Suzanne provides a bespoke translation service, working closely with her clients to get the best result. Each project is unique and will benefit from its own individual approach and solutions.
Recent projects of note include:
• translating all materials (excl. website) into English for the newly opened
Engelandvaarders Museum in Noordwijk, the Netherlands (2015);
• translating reviews of contemporary art exhibitions in the Netherlands for Art
• The Netherlands in 26 Iconic Objects ed. Wim Brands & Jeroen van Kan (Amsterdam
(2016), Balans) - three stories: Goat's Hair Socks, Croquette and Wash Mitt;
• Water by René ten Bos (Amsterdam (2014) Boom) - chapter 2, 5, 6 & 9;
• The Nymph and the Bunny by Merlijn Schoonenboom (Amsterdam/Antwerpen
(2015) Atlas Contact) - fragment;
• Up Closer by Wieteke van Zeil Amsterdam/Antwerpen (2015) Atlas Contact) - fragment
• Roaming the Anthropocene by René ten Bos (Amsterdam (2017) Boom) - chapter 1
• Pilgrim by Philip Dröge (Houten (due 2017) Unieboek Het Spectrum);
• Mismatch by Ronald Giphart & Mark van Vugt (London (Feb 2018) Litte, Brown)
She is currently working on Giant Tuna: Unfolding the Global Powers Behind the Fish
We Love by Steven Arnold for Springer Life Sciences (due spring 2019)
'Suzanne’s translation of the bestselling Dutch title Mismatch for the English language markets produced a book that was much more than a flat, thoughtless conversion. She remained sensitive to the authors’ style at all times but worked closely with them and with the publisher to ensure that examples and wording that might not fit a wider market would be adapted appropriately.
Her thorough approach to researching original sources and quotations meant that I could have total confidence in the accuracy of the book we published, and without fail her suggestions for tweaks improved the book without fundamentally changing what had made it successful in the first place.
She is a pleasure to work with and I would not hesitate to recommend Suzanne or to use her again for future translation work.'
Editorial Director, Little, Brown Group
The process of translation
If you are unfamiliar with the process of translation, this is what it involves. Many people think it’s simply a case of substituting a word in one language for another. If that were the case, machines could do the job perfectly well and there wouldn’t be any need for human translators. The reality is more complex.

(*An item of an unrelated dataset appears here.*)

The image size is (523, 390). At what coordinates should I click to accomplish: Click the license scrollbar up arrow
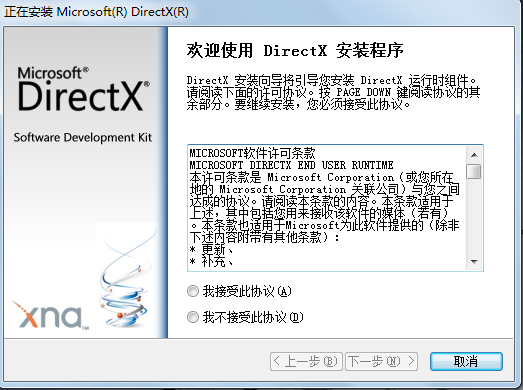(474, 155)
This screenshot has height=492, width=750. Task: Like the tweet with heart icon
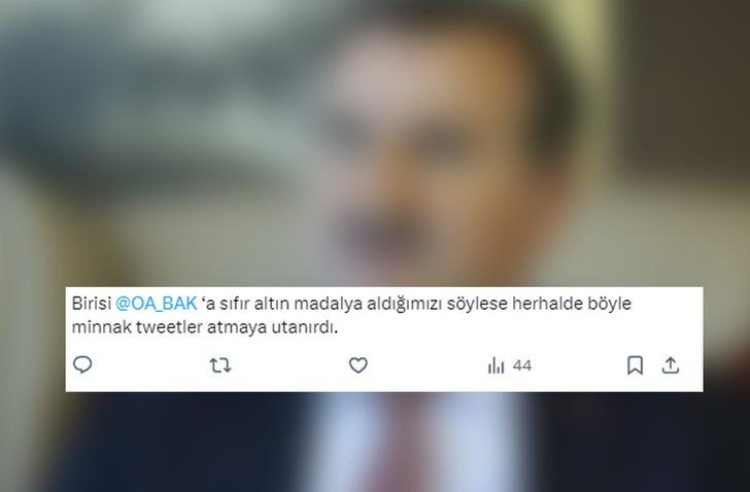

Language is a living thing used by living beings. Machines don’t understand that words and phrases can have multiple meanings, that meaning depends on context. And context is to do with culture, which is what comes from sentient beings interacting together.
A good translator will have his or her antennae finely tuned to the culture and meaning of words and phrases, and how they are used in both the language s/he is working from (the source language) and the language s/he is translating into (the target language). S/he will be sensitive to the kind of language used in the material (the register) to be translated and make sure the translation reflects this.
Bearing all this in mind, a good translator will then sharpen and fine-tune the translation until it becomes fluent, stand-alone material in its own right, avoiding at all cost anything that even vaguely resembles ‘translatorese’.